No, it's Grayson Perry that thinks of himself as a little girl...
"Well, I think he looks delightful, it's really sweet," she laughs. "But if he wasn't that talented, perhaps he wouldn't be so much in the public eye anyway. I like that there's this kind of eccentricity, which can be one of the more loveable sides of the English spirit. More power to him, I say! I think it's great for people to delight in their eccentricity." And indeed, it may be helpful for some artists to retain that childlike spirit to sustain their creativity, at the risk of appearing ridiculous.
"Yes, and also, if you've been lucky enough, as I was, to have a really lovely childhood, there's also a base of trust that you work from. Even though as an adult you have to be cautious – you know you can't go around trusting everything you hear, and so on – but if you have that element of trust it's very good for the creative spirit. Okay, so you're going to get beaten up a bit, but it's so much more preferable to living in a world of suspicion and cynicism, where you're trying to protect yourself all the time. You may get hurt, but you remain open, and then you can trust again."
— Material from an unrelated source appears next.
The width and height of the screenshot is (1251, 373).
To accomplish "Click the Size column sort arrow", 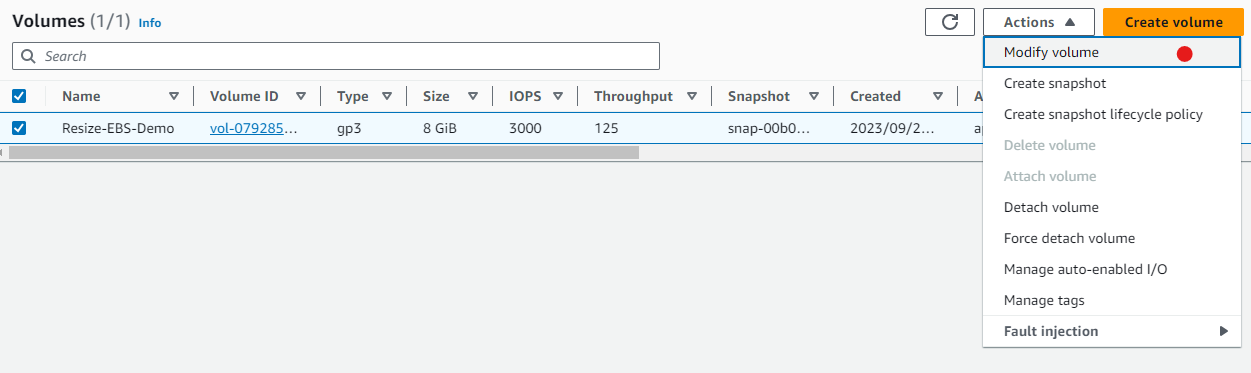I will [x=472, y=97].
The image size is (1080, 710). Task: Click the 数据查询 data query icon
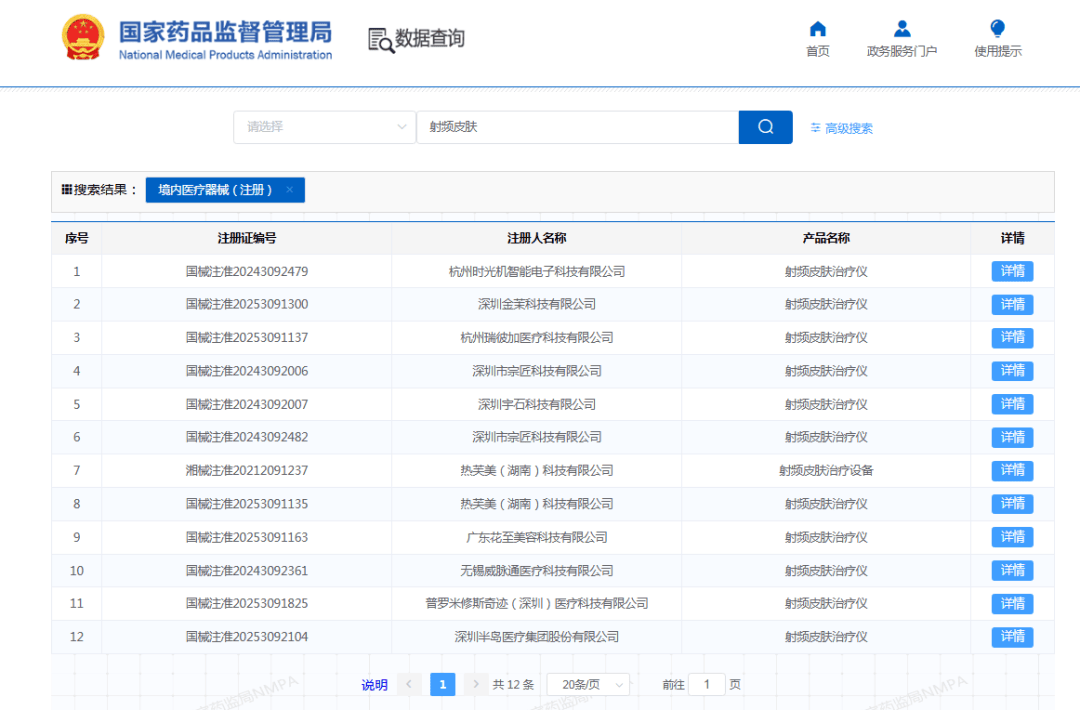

Kate herself, of course, braved the risk of ridiculousness right from the start of her career, when her willowy, mime-derived performances, theatrical presentation and creative dancing, along with her stratospheric vocal register on "Wuthering Heights", proved a gift for impressionists, who would don fright-wigs, squeak shrilly and wave their hands around spookily in imitation.
"Understandably!" she chuckles, generously. "I think at that point it was all just funny. Everything was hilarious, really. Nobody expected the success – that first album wasn't expected to be successful at all, and that it should be so very successful was a huge shock, and just fun, in a way." Similarly, contrary to the impression most people have, she found performing live great fun.
"I enjoyed being a performer, I enjoyed the tour that I did, it was very exciting. And I enjoyed performing the videos, and hopefully, trying to find creative ways of presenting dance, and trying to make what I hoped looked like little films. But I experienced celebrity with the first hit of success: I could see that was what being famous was, and it wasn't what I'd been working towards. It was sort of fun, but it was taking me away from what I really wanted, which was to be a writer.
"So quite early on, I made the decision that I wanted to spend more time making records than doing promotion, because my desire wasn't to be famous, it was to do something interesting from a music point of view. I suppose I always thought I'd tour again some day, and it just didn't happen, I just went off along this path which led me much more into a studio environment where I became involved in production, and I really started to enjoy working on visual pieces, and gradually I came to prefer standing behind the camera, that's what I get the buzz from. The driving force, for me, is my desire to create interesting work. I don't really want to promote myself, I want to promote my work. The work is the interesting bit. I don't think that I'm that interesting."